- **Work to complete**: The lines from the one containing "Switch to the Marketplace tab" through the end of the entries are what to output; reproduce them exactly and add nothing.

[Stored data entries]
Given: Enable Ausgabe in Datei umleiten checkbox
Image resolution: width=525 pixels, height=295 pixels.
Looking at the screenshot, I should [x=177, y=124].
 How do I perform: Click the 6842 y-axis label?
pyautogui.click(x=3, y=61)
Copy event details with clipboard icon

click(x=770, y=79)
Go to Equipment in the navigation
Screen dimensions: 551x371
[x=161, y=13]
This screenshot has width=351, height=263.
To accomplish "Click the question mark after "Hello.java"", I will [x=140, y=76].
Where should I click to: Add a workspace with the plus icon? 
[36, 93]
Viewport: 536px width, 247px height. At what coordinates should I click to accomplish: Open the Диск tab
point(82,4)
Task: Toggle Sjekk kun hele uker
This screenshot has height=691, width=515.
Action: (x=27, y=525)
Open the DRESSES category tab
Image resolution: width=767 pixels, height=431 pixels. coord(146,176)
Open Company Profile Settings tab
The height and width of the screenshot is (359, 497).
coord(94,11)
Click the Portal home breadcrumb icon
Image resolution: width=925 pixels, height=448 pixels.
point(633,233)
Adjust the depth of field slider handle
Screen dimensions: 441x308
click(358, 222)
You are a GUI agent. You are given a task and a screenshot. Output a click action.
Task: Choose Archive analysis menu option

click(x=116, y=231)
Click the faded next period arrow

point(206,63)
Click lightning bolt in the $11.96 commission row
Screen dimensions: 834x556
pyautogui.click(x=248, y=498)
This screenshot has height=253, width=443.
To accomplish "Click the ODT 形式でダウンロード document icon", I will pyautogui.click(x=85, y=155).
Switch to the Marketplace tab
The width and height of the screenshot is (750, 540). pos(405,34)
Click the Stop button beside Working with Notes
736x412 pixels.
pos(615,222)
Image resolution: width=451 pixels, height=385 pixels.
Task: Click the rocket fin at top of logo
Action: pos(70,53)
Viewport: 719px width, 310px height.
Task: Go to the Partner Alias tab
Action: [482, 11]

- **Your response**:
Switch to the Marketplace tab
The width and height of the screenshot is (750, 540). pos(405,34)
Click the Stop button beside Working with Notes
736x412 pixels.
pos(615,222)
Image resolution: width=451 pixels, height=385 pixels.
Task: Click the rocket fin at top of logo
Action: pos(70,53)
Viewport: 719px width, 310px height.
Task: Go to the Partner Alias tab
Action: [482, 11]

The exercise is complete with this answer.